The closest town is evacuating.
Shelling and fighting near Ukraine's Zaporizhzhia nuclear plant — the largest in Europe — are making locals increasingly nervous.
More than half the residents of the nearby city of Nikopol residents, Euronews reported Sunday, have evacuated and are living in tents.
"So far, the house is intact, but whenever we leave [Nikopol], we are worried," one evacuee told the publication. "I'm praying to God... because some people were left without their homes."
Zaporizhzhia is currently controlled by Russian forces as the country continues its invasion of Ukraine, and international officials have been begging President Vladimir Putin to call off bombing for weeks.
Over the weekend, the Associated Press reported that Zaporizhzhia had gone at least partially offline. International Atomic Energy Agency Director-General Rafael Grossi said in a statement that all four power lines into the plant were down, with three being cut or lost because of previous conflict.
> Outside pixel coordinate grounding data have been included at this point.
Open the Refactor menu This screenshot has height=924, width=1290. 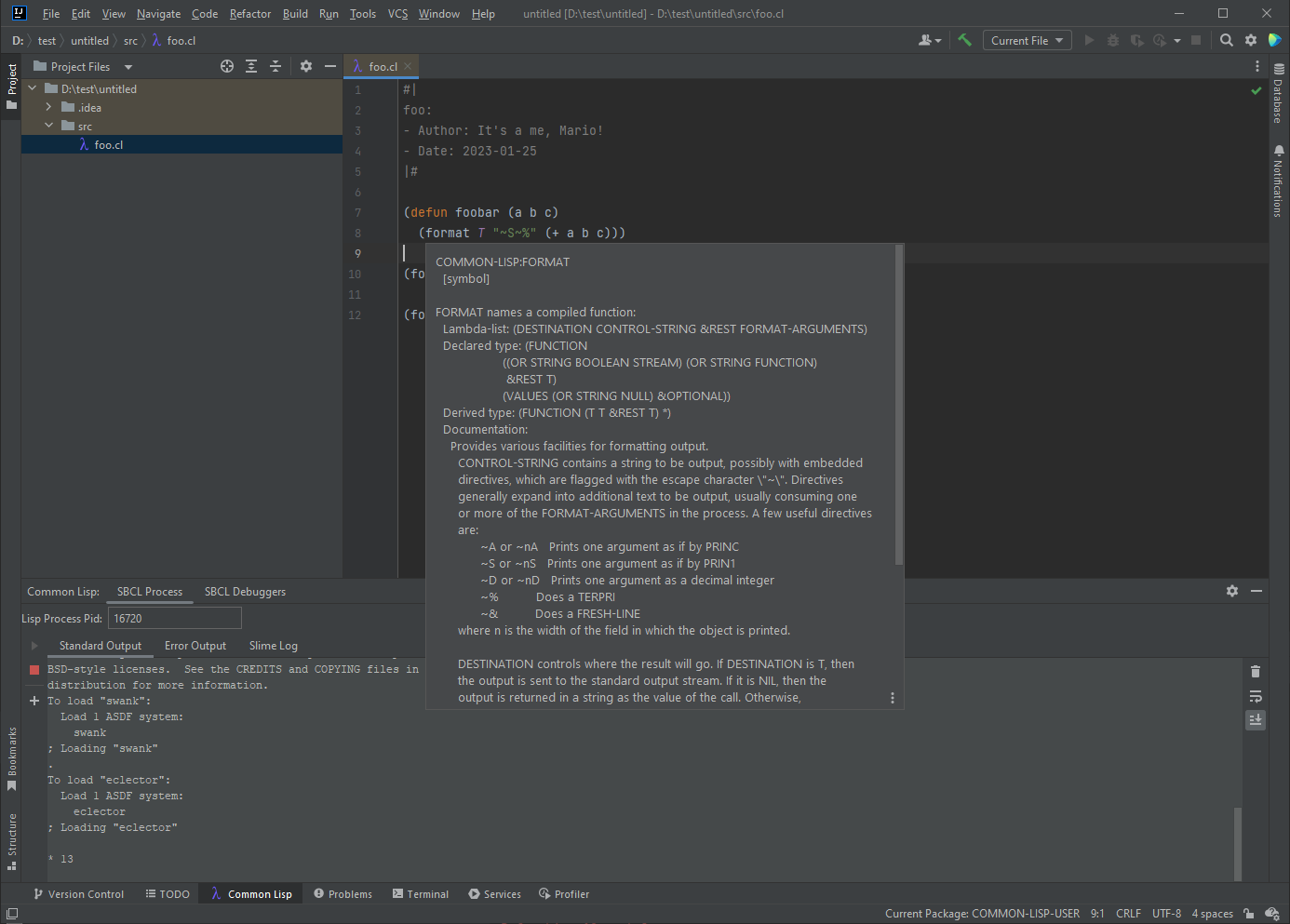(250, 14)
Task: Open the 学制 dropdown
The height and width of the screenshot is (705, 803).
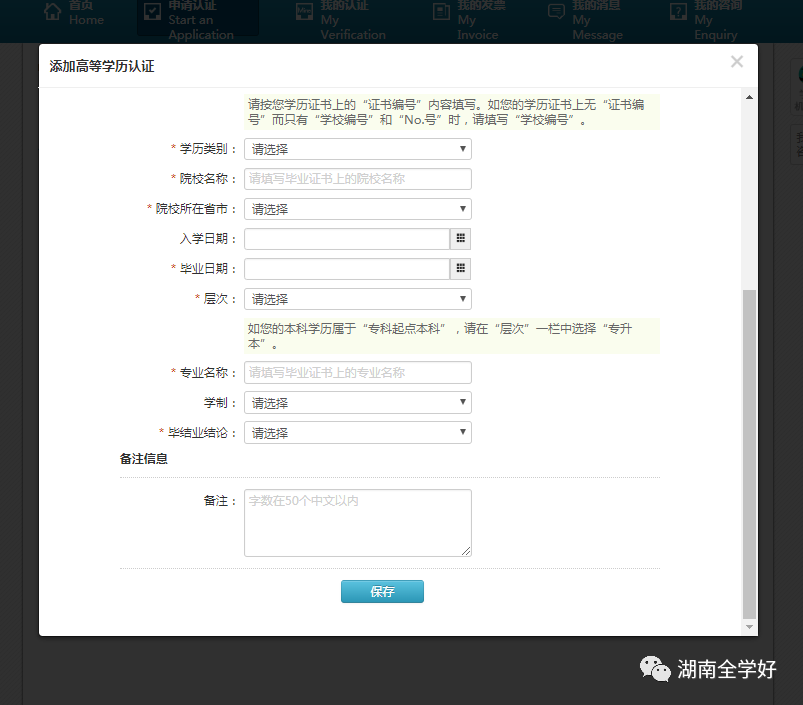Action: (357, 403)
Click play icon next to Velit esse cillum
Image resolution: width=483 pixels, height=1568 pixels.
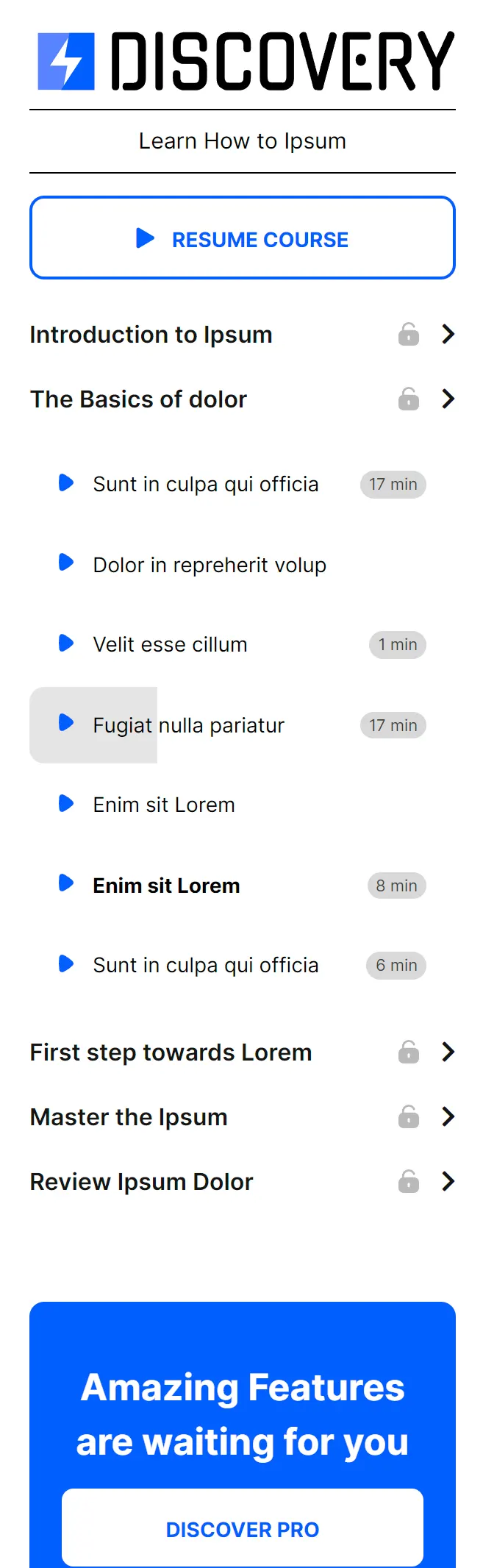click(66, 644)
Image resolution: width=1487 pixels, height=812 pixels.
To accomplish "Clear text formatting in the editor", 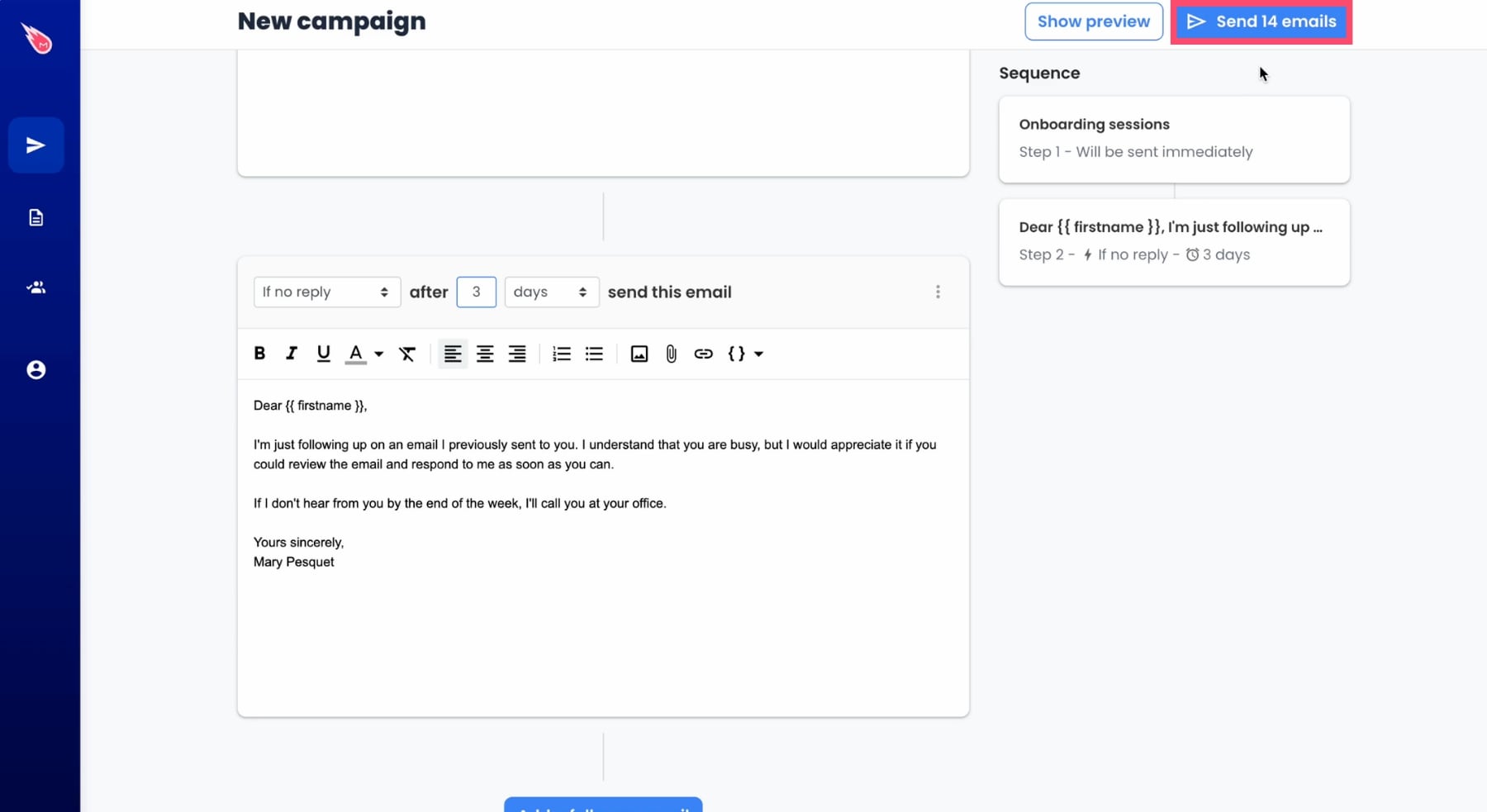I will pyautogui.click(x=407, y=354).
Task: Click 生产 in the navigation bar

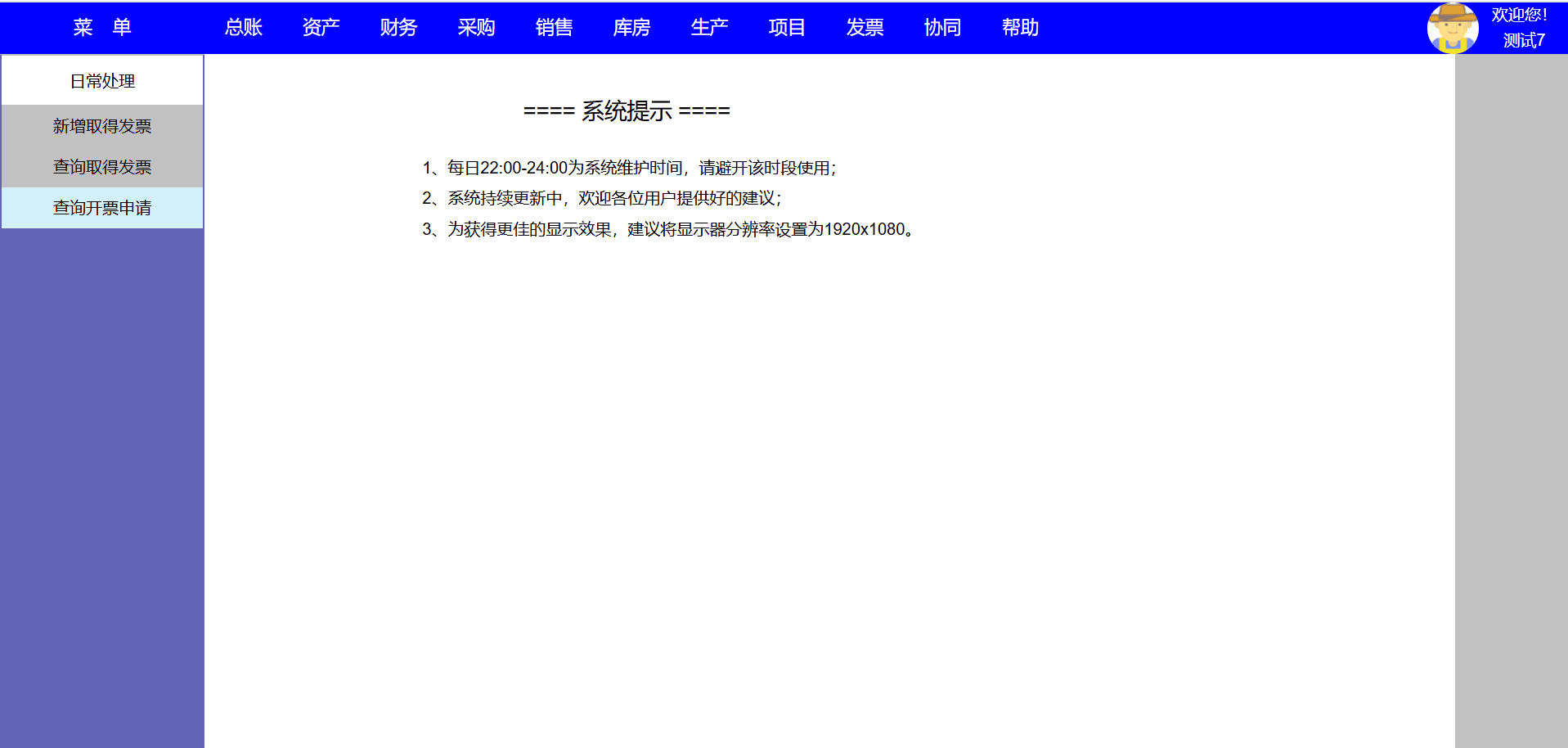Action: pyautogui.click(x=709, y=28)
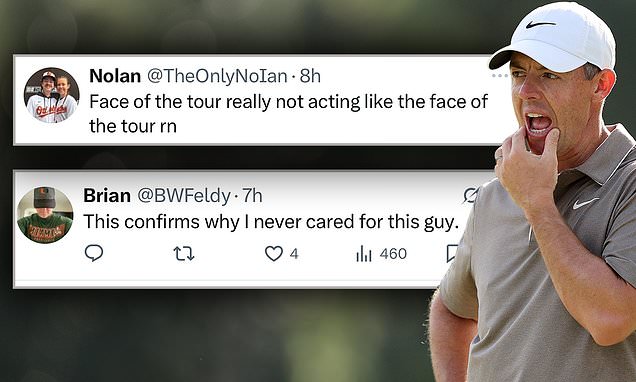Image resolution: width=636 pixels, height=382 pixels.
Task: Click the circled-slash icon beside Brian's tweet
Action: [x=471, y=196]

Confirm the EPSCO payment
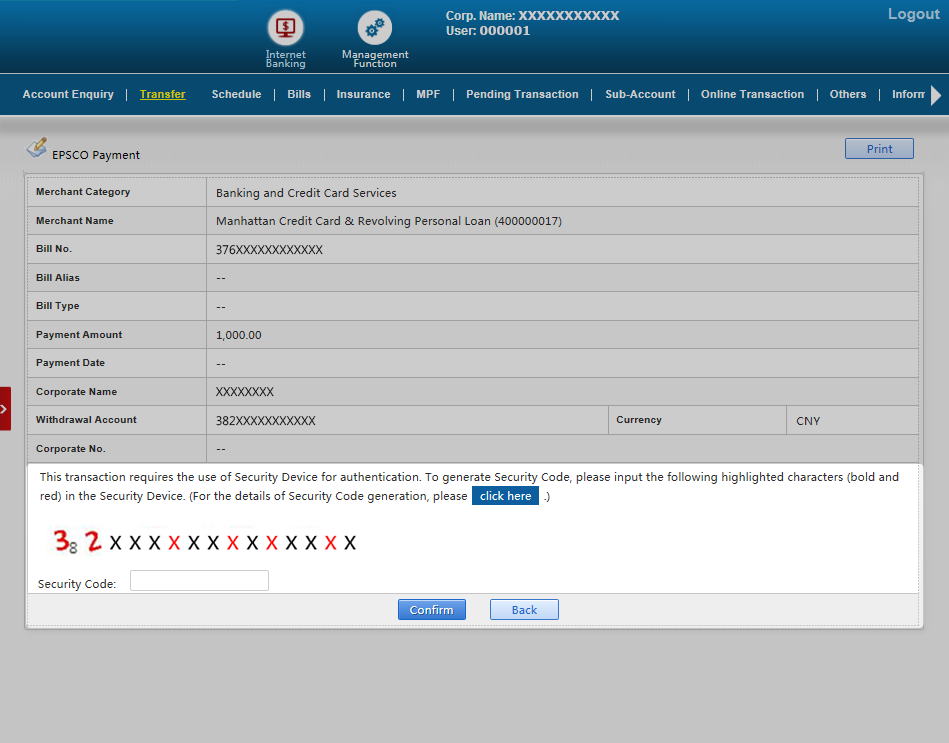pyautogui.click(x=431, y=610)
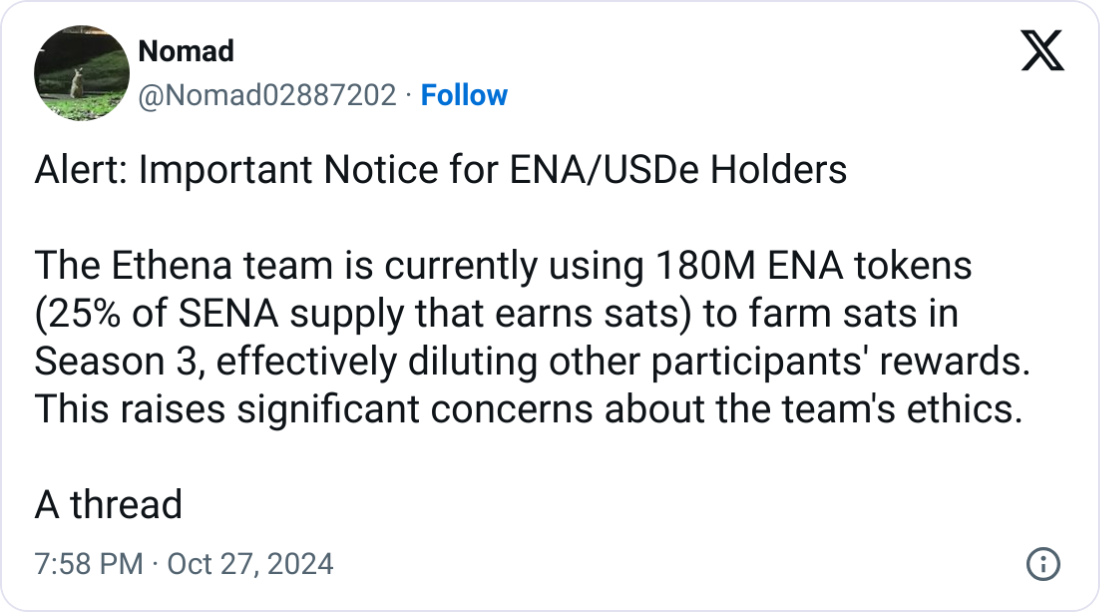Open the Nomad display name profile
The height and width of the screenshot is (612, 1100).
coord(186,51)

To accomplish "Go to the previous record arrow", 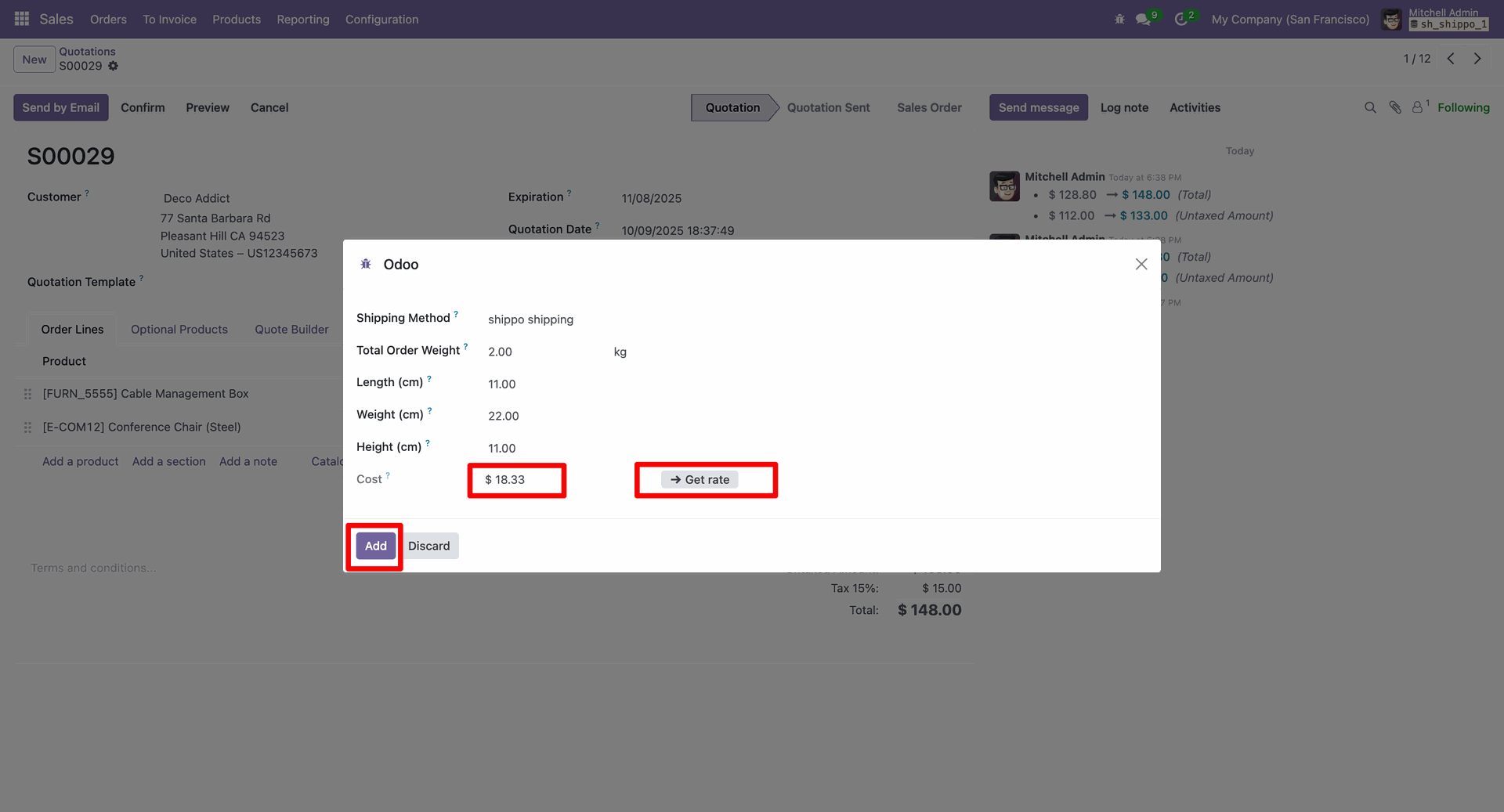I will [1451, 59].
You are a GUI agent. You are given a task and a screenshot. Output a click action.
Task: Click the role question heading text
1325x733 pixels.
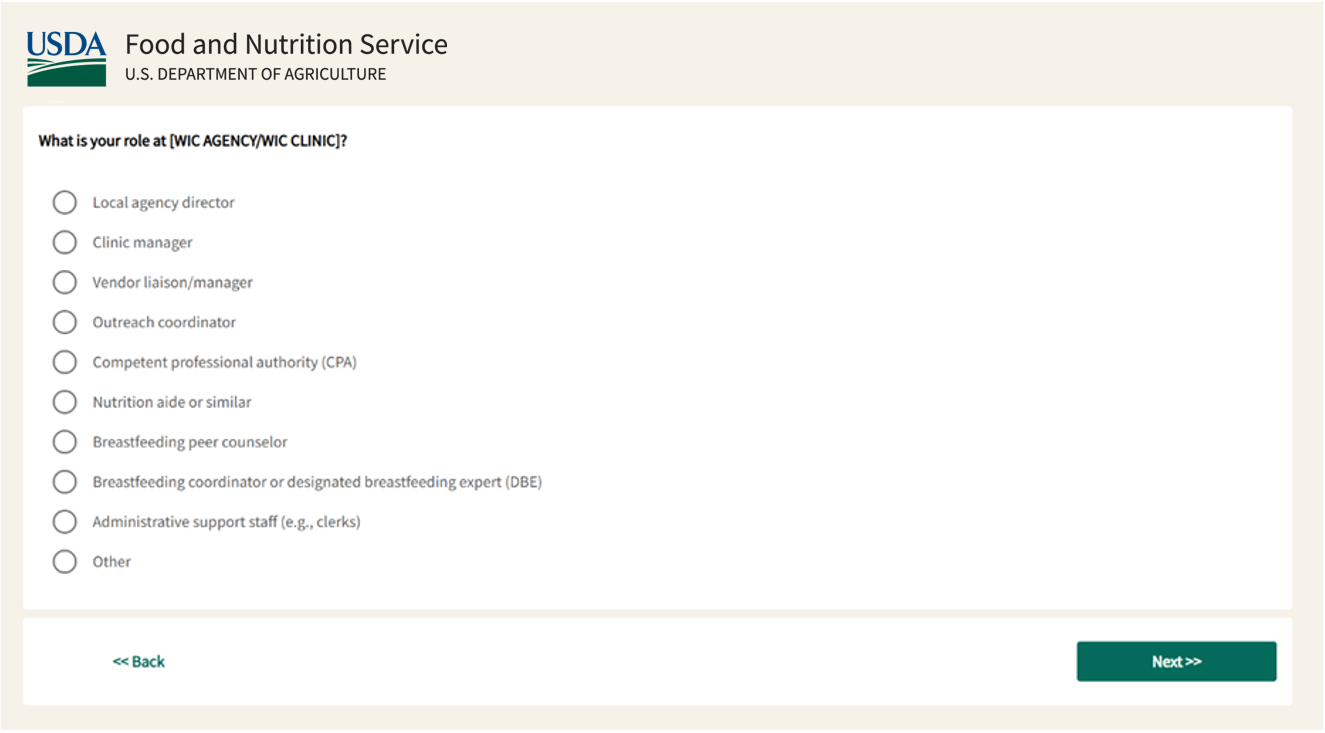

However, there is a reserve line that exports energy from the plant that can also act as backup power if needed. At least one reactor is still up and running, the AP reported.
There are several worst case scenarios possible, and a nuclear waste leak is just one of them. While nuclear regulators are keeping a close eye on the plant, there's no way to predict what Russia or Ukraine will to do keep, or recover, control — creating a dangerous situation for Europe and the globe.